In alternative embodiments, the primary or pulse flow rate may be
greater than the initial flow rate and/or the secondary flow rate
may not equal the initial flow rate and may instead be greater than
or less than the initial flow rate. In an embodiment of this
invention, the pulse period of time is less than one minute. In a
preferred embodiment of this invention, the pulse period of time is
less than 10 seconds.
[0015] In an embodiment of the method of this invention, the
pressure pulse is introduced by diverting a portion of the
fracturing fluid away from the wellbore to provide a reduced flow
rate to the wellbore for the pulse period of time. In this
embodiment, the pump rate of the high-pressure fracturing pump
remains constant so as to avoid placing additional stress on the
high-pressure fracturing pump. In a preferred embodiment, the step
of introducing the pressurized pulse comprises a plurality of
pressurized pulses.
[0016] In an alternative embodiment, the pressure pulse is
introduced by changing the pump rate of a fracturing pump from the
pump rate to the pulse pump rate and back to the pump rate.
Preferably, the pulse pump rate is less than the pump rate.
Alternatively, the pulse pump rate is greater than the pump
rate.
[0017] In another alternative embodiment, the pressure pulse
includes increasing the initial flow rate to a pre-pulse or
intermediate flow rate, rapidly dropping the flow rate to a primary
or pulse flow rate and returning the flow rate to the pre-pulse or
intermediate flow rate and repeating this cycle for a number of
times before returning the flow rate to the initial flow rate. This
approach may be done by increasing and decreasing the pump rate
and/or by redirecting the flow of fracturing fluid to change the
flow rate.
[0018] In one aspect of the subject development, a new method of
hydraulic fracturing to create a number of additional open
perforations in an earth formation having a total number of
perforations is provided. In accordance with one embodiment, such a
method involves pumping a fracturing fluid into the earth formation
at a first pressure (P.sub.1) and a first flow rate (Q.sub.1).
Subsequently, the fracturing fluid is pumped into the earth
formation at a second pressure (P.sub.2) and a second flow rate
(Q.sub.2) to introduce a change of flow rate into the earth
formation for a period of time, where the second flow rate
(Q.sub.2) is significantly reduced as compared to the first flow
rate (Q.sub.1). The method further involves return pumping of the
fracturing fluid into the earth formation at the first flow rate
(where the flow rate on said return of the pumping is designated
(Q.sub.R)), and identifying a pumping pressure (P.sub.R) associated
with the flow rate on said return of the pumping (Q.sub.R) and
calculating the number of additional open perforations and a total
number of open perforations in the earth formation.
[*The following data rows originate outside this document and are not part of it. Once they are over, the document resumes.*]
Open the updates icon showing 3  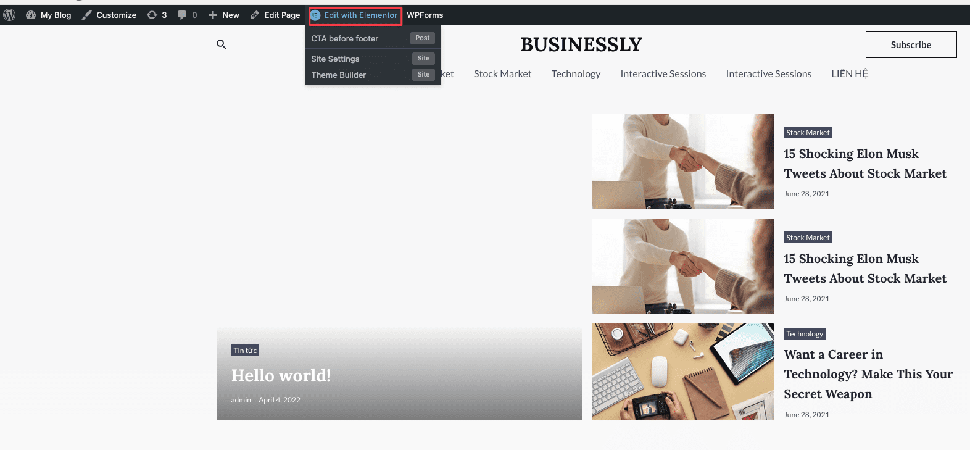coord(152,15)
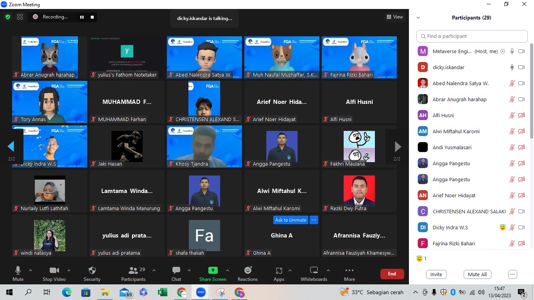Click the Find a participant search field

tap(472, 36)
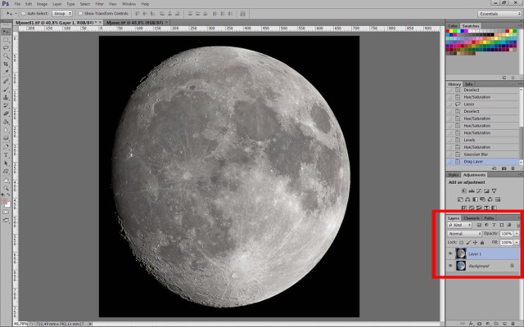524x327 pixels.
Task: Switch to the Channels tab
Action: [x=471, y=218]
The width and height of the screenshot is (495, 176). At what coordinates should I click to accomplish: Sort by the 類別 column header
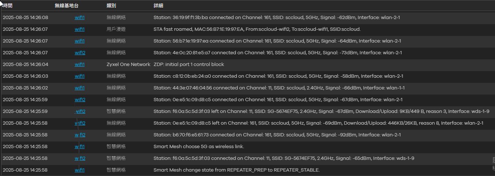[111, 6]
[0019] In accordance with another embodiment, a method of hydraulic
fracturing to create a number of additional open perforations in an
earth formation is provided. Such a method involves pumping a
fracturing fluid into the earth formation at a first pressure
(P.sub.1) and a first flow rate (Q.sub.1). Followed by, pumping the
fracturing fluid into the earth formation at a second pressure
(P.sub.2) and a second flow rate (Q.sub.2) to introduce a change of
flow rate into the earth formation for a period of time, where the
second flow rate (Q.sub.2) is significantly reduced as compared to
the first flow rate (Q.sub.1). Subsequently, return pumping of the
fracturing fluid into the earth formation at the first flow rate
(where the flow rate on said return of the pumping is designated
(Q.sub.R)) and identifying a pumping pressure (P.sub.R) associated
with the flow rate on said return of the pumping (Q.sub.R). The
pumping pressure associated with return to the first flow rate
(P.sub.R) is compared with the first pressure (P.sub.1) and at
least one fracturing fluid operation parameter selected from the
group of flow rate, duration, and frequency is correspondingly
adjusted.
[0020] A method of hydraulic fracturing to create a number of
additional open perforations in an earth formation, in accordance
with another embodiment involves:
[0021] a. pumping a fracturing fluid into the earth formation at a
first pressure (P.sub.1) and a first flow rate (Q.sub.1);
[0022] b. pumping the fracturing fluid into the earth formation at
a second pressure (P.sub.2) and a second flow rate (Q.sub.2) to
introduce a change of flow rate into the earth formation for a
period of time, where the second flow rate (Q.sub.2) is
significantly reduced as compared to the first flow rate
(Q.sub.1);
[0023] c. return pumping of the fracturing fluid into the earth
formation at the first flow rate (where the flow rate on said
return of the pumping is designated (Q.sub.R)) and identifying a
pumping pressure (P.sub.R) associated with return to the first flow
rate (Q.sub.R); and
[0024] d. comparing the pumping pressure associated with return to
the first flow rate (P.sub.R) with the first pressure (P.sub.1) to
determine one or more of: number of open perforations originally in
the earth formation and the number of additional open perforations
resulting from the hydraulic fracturing.
[0025] The invention provides an improved hydraulic fracturing
process that provides increased hydrocarbon production without the
shortcomings of known processes.
BRIEF DESCRIPTION OF THE DRAWINGS
[0026] These and other objects and features of this invention will
be better understood from the following detailed description taken
in conjunction with the drawings, wherein:
[0027] FIG. 1 is a schematic diagram of a wellbore.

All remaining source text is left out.